I won’t repeat my recent blog except to say this: there is debate amongst professionals about what it represents. The CQC took over the legal responsibility for overseeing the MHA from the old Mental Health Act Commission which offered advice to the professionals that we now call AMHPs as to how to deal with situations where applications for admission are indicated but they cannot be realised for the want of a bed. The MHAC advised a course of action which Professor Richard JONES describes as being of “doubtful legality” in his Mental Health Act Manual. Of course, the MHAC themselves took legal opinion from counsel before publishing that advice and it obviously conflicts with Professor JONES’s view.
That’s OK: that’s what we have courts for. It has been my unhappy pleasure to inform a couple of AMHPs and DRs that their inability to realise a bed for admission is giving rise to illegalities that will need to be challenged in court and legal action has been threatened to protect vulnerable from languishing in custody (like MS v UK) and to protect custody sergeants and police forces from very real liabilities.
SECTION 140 CONTINGENCY PLANS
This is all about NHS commissioning with contingency plans – I have written before about attitudes towards the use of capacity in policing and mental health, highlighting a different attitude. Last night at work, I started the shift with a custody block that was 75% full and I was nervous about whether we would end up with new prisoners from incidents displaced around the force area. 25% spare capacity is not much to play with when I know that in some NIGHT shifts we can arrest enough people to more than half fill our custody area. I was fully vindicated in my fears, because we were full by 1am and displacing prisoners elsewhere.
If we put this really simply: section 140 MHA implies (to me, at least) that CCGs have to commission services in such a way as certain units in their areas maintain empty capacity so that they can still admit urgent cases when they arise, above and beyond predictable levels of demand.
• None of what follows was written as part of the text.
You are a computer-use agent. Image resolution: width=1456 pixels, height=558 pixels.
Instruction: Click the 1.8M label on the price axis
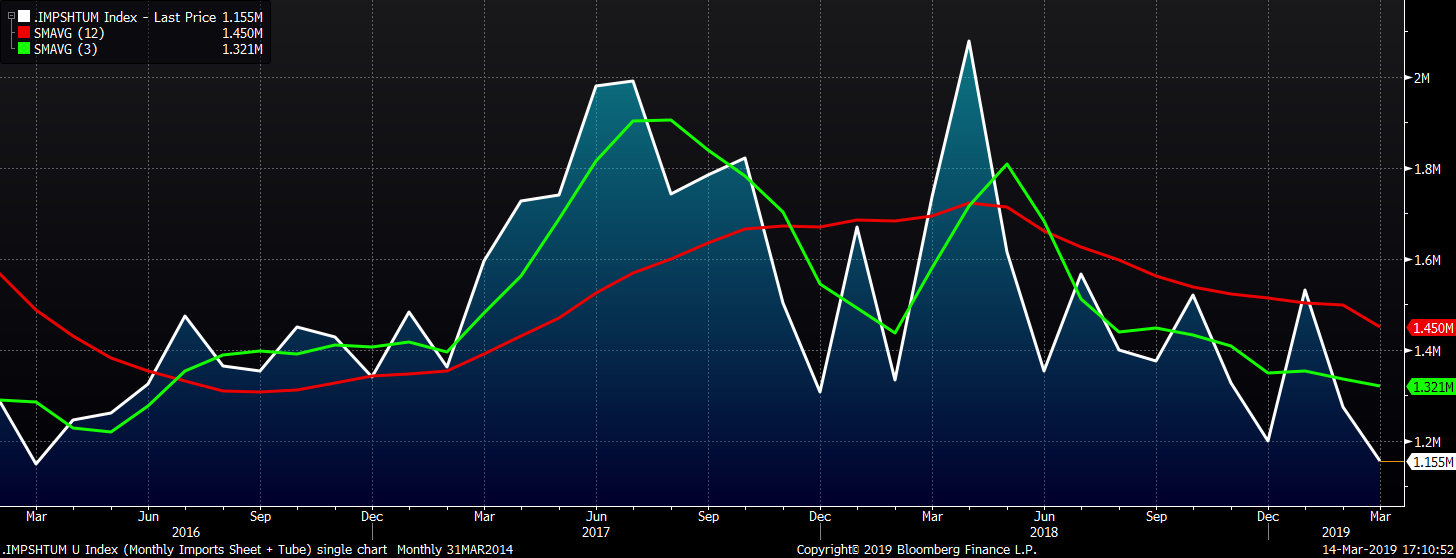click(1425, 169)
Running wards at 98% capacity and above, means you will never, ever have sufficient slack to manage unpredicted demands. It should also be borne in mind that this will probably need to apply to a range of kinds of inpatient beds from acute admissions, to psychiatric intensive care units and within the medium secure estate. This also has to apply to gender specific admissions pathways and to age appropriate accommodation – it is always going to be harder in specialist services where overall beds numbers are fewer.
Is this realistic? Many NHS managers seem to think it isn’t and disregard it on that basis; either wifully or by omission. All I will say is that public services have a clear legal duty to do many things that should not be needed very often, that involve rare elements of complexity – this includes your Chief Constable planning and preparing for riots, child abductions and armed sieges, even though they are thankfully rare events. In no-way, shape or form, is it acceptable for the Chief Constable to disregard these legal and operational realities. The same applies to NHS services because in this particular instance, Parliament has legislated and we learn from this report that many CCGs are ignoring the will of our elected Parliament and that 87% of surveyed AMHPs do not know what their local “cases of special urgency” provision is.
I am aware that two police forces are putting this omission on a more formal footing by giving CCGs and providers formal notice that there can be no expectation that police forces will illegally hold patients in detention, because of a failure to prepare for the implications of this legislation. As such, the CQC highlighting it seems timely and welcome.